Brief
In the text on the Florida school district ruling, how much did the judge require the district to pay?

A judge required a Florida school district to pay $720,000 for private education of an autistic young adult because they allegedly failed to provide him with the necessary education and training he was entitled to. The young man is 22 years old and is facing another five years in private education, in hopes of getting him to achieve the desired academic and life skills.
Details of the case are not given. Allegedly, the school district failed to provide Drew Sammons with a free and appropriate education by making him graduate and leave the school district while he didn’t meet appropriate requirements. The district, however, claims that he did pass a particular test, called FCAT or something (I don’t know what that test is for but it looks like a standardized test). In the Netherlands, it would be ridiculous if a family demanded a child remain in education beyond a certain age (usually 20), and certainly if that child passed a standardized test. Of course, standards in special schools are a little different, cause there training is focused more on life skills than academics, but students will still be made to leave when they’ve passed the standardized test for their particular type of high school, and this may include passing with accommodations. Doesn’t matter whether that disabled student has the life skills to make it in the outside world or even the study skills to carry with him into college – I didn’t either. Further training or therapy is paid for by health insurance or the government, not school districts – and even when the child is still in school, only special education schools will provide such things as occupational therapy or speech therapy, not regular schools.
But there is another, much more fundamental, issue raised within this case: do children or adults with disabilities need to be trained until they have reached a particular level of skills set for them? This man is 22, a few months older than me, and he’s required to undergo five more years of private educatioon and behavioral therapy to equip him (hopefully) with the academic and life skills he allegedly needs. Have the parents bothered to realize how much pressure all this training and therapy and treatment and education may be placing on their son? Can they possibly accept that their son may not reach the standard of achievement they determined for him? I’m pretty afraid that the parents run a risk of having to blame everything their son is lacking that they didn’t want him to lack, on poor education.
My parents are somewhat the same. They will not sue my old training home to make them pay the cost of having me retrained in Deventer – they don’t have any decision-making power over me and, should I’ve gone to that place, the government or my health insurance company would’ve paid anyway -, but they are of the same opinion: because I failed independent living, my old training home failed in providing me the skills I needed for that. They don’t say that my high school failed in preparing me for college, because they apparently know that school isn’t going to teach you how to learn but how to graduate. Training home doesn’t have a graduation exam. There are life skills goals – like an IEP has goals, too -, but if you don’t meet them, that doesn’t necessarily say that your training has failed. I didn’t meet the majority of the goals put on my last goals list at training home. That’s not because no-one tried to teach me or because I didn’t try to learn, but it happened anyway. And while I believe it ought to have sent a message that simply sending me to Nijmegen to live independently, might not work, I’ve never held training home accountable for not teaching me life skills.
And even if I had been saying that my training had failed – which I refuse to say, but many others do say -, that doesn’t mean I ought to be in training for another five years. Even if I did say that high school should’ve taught me study skills and didn’t, I still wouldn’t want to be in “college prep” school for another five years. What if I still don’t have the life skills and study skills I need after those five years? What if Drew still hasn’t met his parents’ goals for him after five years in private school? Will the family sue again, demanding the school pay for yet another training/education program? Please, parents, realize that just because your child has IEP goals, doesn’t mean he will reach them. And just because an education or training may not have been the best it could’ve been – which neither my high school nor my training home nor any other training or educaiton I’ve been in, have been -, doesn’t mean you ought to be in training and education and behavioral therapy programs for the rest of your life.

Information supplied
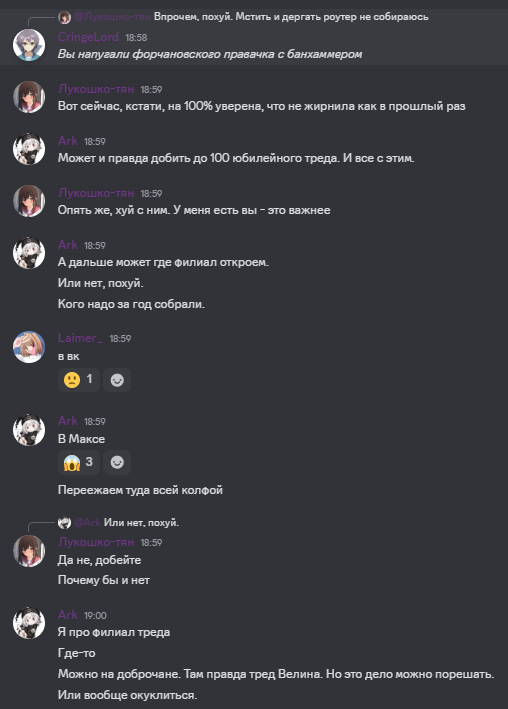This screenshot has height=709, width=508.
Task: Click Ark's avatar beside 'Я про филиал треда'
Action: tap(29, 623)
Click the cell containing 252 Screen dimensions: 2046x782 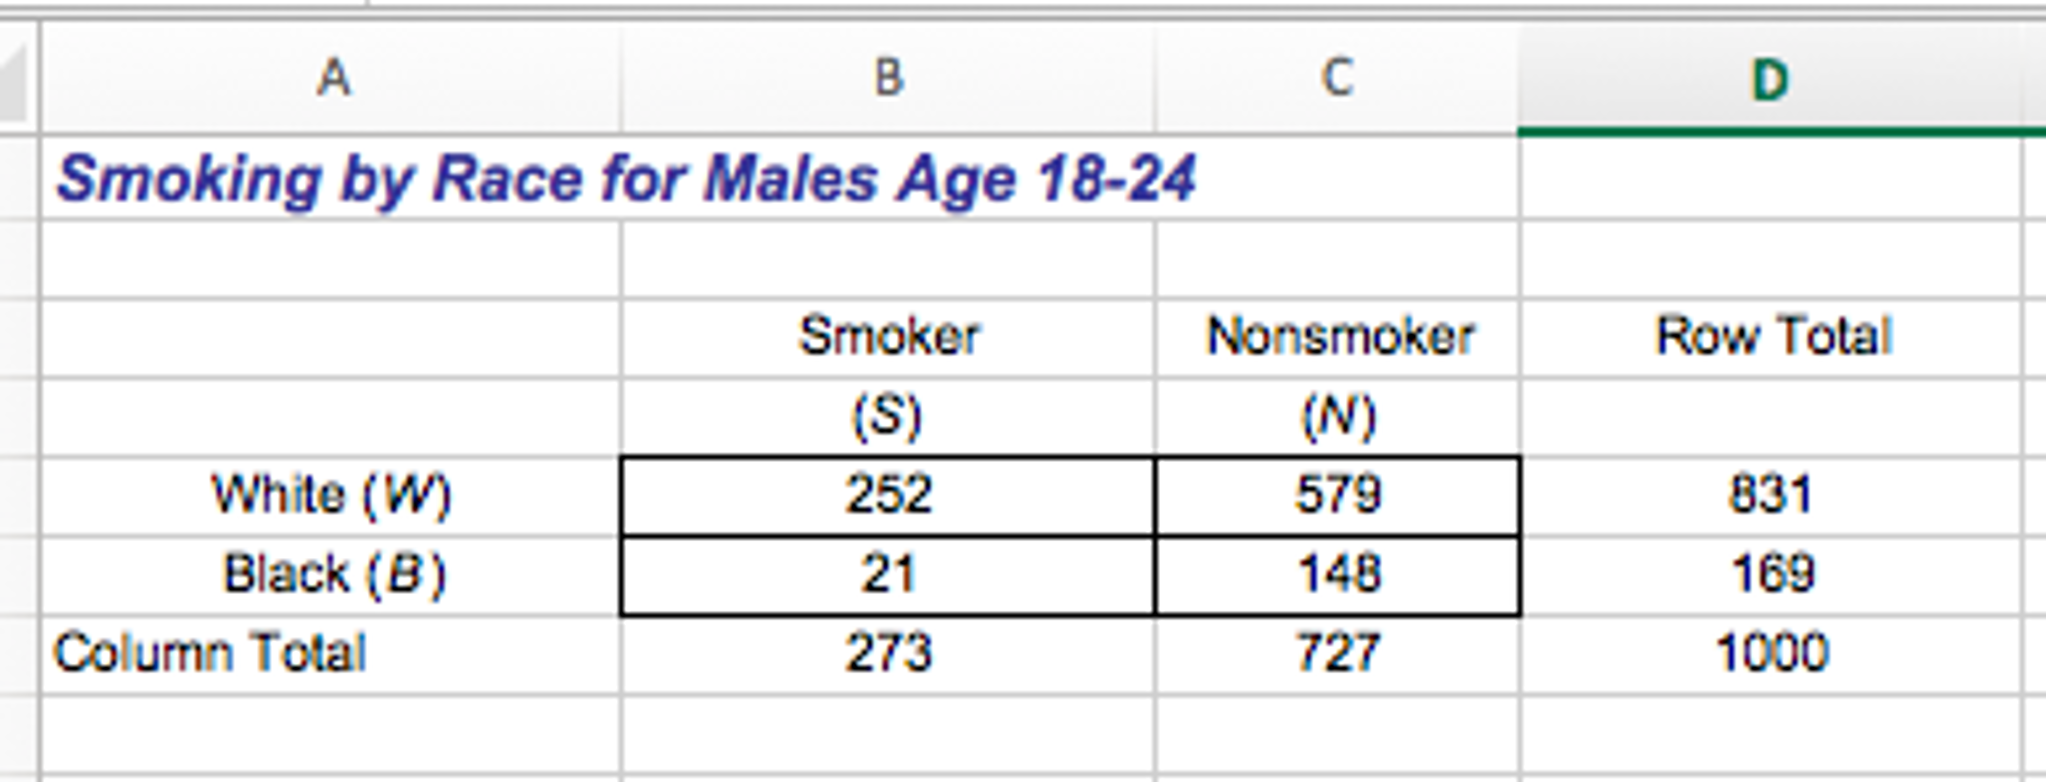coord(888,495)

Task output
$720,000, for the private education of an autistic young adult.